Lisa deposits $3000 in an account that pays 2% simple interest, and $4000 in a second account which has a higher interest rate but is more risky. What minimum interest rate must she get on the second account in order to earn at least $700 in interest for the year?

just set up the inequality. If the other account has x interest, then

3000(.02) + 4000(x) >= 700
60 + 4000x >= 700
4000x >= 640
x >= 0.16 = 16%

To find the minimum interest rate Lisa must get on the second account, we need to set up an equation.

Let's assume the interest rate on the second account is "R%".

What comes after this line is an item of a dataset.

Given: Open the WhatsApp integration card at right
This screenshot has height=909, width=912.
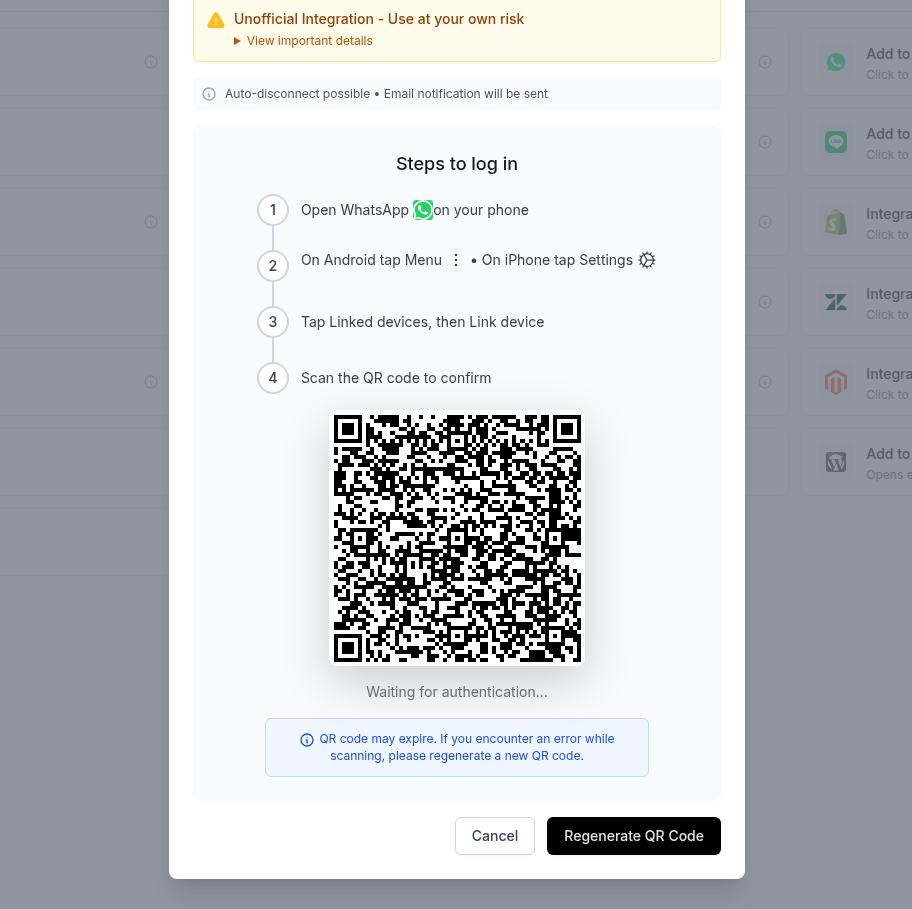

The interest earned on the first account can be calculated using the simple interest formula: I1 = P1 * R1 * T

Where:
I1 = interest earned on the first account
P1 = principal amount deposited in the first account = $3000
R1 = interest rate on the first account = 2% = 0.02
T = time (in years) = 1 year

Substituting the values into the formula, we get:
I1 = $3000 * 0.02 * 1 = $60

Now, let's calculate the interest earned on the second account:
I2 = P2 * R * T

Where:
I2 = interest earned on the second account (should be at least $700)
P2 = principal amount deposited in the second account = $4000
R = interest rate on the second account (to be determined)
T = time (in years) = 1 year

Substituting the values into the formula, we get:
$700 = $4000 * R * 1
$700 = $4000R

Now, we can solve for R by dividing both sides of the equation by $4000:
$700 / $4000 = R
0.175 = R

Therefore, Lisa must get a minimum interest rate of 17.5% on the second account to earn at least $700 in interest for the year.